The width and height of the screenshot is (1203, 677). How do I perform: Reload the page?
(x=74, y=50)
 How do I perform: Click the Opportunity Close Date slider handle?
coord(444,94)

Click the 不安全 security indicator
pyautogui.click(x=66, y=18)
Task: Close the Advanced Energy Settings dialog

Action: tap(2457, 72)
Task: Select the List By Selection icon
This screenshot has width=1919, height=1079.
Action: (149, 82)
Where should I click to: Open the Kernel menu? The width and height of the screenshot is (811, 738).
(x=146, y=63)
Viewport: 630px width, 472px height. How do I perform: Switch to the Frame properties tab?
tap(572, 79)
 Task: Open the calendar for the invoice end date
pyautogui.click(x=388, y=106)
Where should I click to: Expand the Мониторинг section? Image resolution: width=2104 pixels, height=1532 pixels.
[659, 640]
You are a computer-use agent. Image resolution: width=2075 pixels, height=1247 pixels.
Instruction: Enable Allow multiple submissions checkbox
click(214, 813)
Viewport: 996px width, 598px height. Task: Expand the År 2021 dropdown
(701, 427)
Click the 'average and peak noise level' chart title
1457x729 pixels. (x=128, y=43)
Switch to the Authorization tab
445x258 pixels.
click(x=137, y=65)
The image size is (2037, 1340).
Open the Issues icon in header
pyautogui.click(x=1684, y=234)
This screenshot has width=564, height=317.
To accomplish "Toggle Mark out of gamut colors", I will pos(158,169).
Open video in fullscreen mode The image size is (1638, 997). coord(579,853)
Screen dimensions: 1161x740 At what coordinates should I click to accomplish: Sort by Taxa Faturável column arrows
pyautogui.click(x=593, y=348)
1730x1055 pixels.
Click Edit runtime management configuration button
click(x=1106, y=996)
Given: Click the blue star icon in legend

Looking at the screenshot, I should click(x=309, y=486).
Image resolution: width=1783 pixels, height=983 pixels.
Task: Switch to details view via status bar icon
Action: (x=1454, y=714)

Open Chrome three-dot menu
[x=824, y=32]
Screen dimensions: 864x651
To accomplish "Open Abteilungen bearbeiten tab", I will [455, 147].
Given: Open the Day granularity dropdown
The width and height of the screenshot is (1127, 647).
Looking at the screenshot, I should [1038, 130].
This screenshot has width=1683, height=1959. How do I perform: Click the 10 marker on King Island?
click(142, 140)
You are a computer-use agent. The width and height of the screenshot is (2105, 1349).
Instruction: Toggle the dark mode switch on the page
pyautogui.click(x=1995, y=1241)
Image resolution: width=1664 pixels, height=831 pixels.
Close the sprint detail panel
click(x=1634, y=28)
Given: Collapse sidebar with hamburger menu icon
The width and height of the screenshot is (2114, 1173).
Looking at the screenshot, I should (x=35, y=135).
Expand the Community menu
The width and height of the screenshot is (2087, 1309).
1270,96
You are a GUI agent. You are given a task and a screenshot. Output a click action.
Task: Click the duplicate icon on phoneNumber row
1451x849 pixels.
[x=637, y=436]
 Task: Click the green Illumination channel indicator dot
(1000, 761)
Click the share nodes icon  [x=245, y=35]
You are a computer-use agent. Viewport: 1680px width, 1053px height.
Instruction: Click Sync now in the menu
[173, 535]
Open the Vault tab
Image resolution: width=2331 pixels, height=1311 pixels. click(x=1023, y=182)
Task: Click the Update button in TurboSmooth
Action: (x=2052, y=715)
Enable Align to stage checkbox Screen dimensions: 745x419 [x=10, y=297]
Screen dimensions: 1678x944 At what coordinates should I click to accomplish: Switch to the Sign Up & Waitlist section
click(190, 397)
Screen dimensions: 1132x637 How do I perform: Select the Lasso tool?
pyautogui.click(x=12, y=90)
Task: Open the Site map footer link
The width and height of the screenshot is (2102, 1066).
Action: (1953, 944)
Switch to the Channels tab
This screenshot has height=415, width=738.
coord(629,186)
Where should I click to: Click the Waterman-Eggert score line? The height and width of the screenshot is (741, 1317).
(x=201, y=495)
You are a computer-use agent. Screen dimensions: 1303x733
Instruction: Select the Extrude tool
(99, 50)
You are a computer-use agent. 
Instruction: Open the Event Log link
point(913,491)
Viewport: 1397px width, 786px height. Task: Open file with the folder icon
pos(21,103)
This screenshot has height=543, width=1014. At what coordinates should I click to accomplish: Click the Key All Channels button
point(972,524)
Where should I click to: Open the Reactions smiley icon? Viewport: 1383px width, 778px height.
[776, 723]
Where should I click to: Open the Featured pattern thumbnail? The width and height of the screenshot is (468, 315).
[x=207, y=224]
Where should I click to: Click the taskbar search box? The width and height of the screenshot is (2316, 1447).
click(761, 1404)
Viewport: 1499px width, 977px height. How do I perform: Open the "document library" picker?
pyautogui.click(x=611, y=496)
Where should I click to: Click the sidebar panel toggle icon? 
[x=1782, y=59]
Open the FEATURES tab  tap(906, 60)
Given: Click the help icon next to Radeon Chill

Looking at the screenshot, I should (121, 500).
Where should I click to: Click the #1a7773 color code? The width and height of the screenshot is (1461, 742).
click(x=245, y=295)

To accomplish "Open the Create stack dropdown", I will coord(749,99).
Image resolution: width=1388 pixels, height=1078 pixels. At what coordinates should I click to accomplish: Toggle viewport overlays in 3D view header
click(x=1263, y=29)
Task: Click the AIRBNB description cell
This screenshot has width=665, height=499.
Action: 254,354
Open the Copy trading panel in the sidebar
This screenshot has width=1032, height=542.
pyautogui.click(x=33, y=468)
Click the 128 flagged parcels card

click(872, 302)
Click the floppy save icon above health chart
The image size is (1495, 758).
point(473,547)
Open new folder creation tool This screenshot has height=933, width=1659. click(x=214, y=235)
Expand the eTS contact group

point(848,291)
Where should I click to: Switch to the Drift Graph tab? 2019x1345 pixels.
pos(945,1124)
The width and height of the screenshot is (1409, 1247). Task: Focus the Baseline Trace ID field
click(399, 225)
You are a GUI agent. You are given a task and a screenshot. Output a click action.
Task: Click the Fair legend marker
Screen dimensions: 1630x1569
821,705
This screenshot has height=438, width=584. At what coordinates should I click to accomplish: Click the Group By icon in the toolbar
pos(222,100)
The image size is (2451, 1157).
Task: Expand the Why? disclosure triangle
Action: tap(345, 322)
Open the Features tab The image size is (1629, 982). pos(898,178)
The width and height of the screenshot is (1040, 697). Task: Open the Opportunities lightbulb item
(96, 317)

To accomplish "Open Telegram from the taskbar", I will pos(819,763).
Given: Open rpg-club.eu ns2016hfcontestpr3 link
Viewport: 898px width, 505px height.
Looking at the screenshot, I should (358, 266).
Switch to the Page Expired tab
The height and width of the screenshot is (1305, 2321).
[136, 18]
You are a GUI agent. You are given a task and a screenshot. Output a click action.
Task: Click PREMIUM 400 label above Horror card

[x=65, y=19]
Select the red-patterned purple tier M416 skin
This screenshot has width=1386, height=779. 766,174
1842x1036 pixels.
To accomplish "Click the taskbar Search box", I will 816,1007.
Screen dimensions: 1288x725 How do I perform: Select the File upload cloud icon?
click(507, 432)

########################################

▶ **WORK REQUIRED**: Bring together every line in the entries that holds the string "will".

▶ **TASK RESPONSE**:
To accomplish "Toggle Mark out of gamut colors", I will pos(158,169).
To accomplish "Open Abteilungen bearbeiten tab", I will [455, 147].
To accomplish "Open the Create stack dropdown", I will coord(749,99).
To accomplish "Open Telegram from the taskbar", I will pos(819,763).
To accomplish "Click the taskbar Search box", I will 816,1007.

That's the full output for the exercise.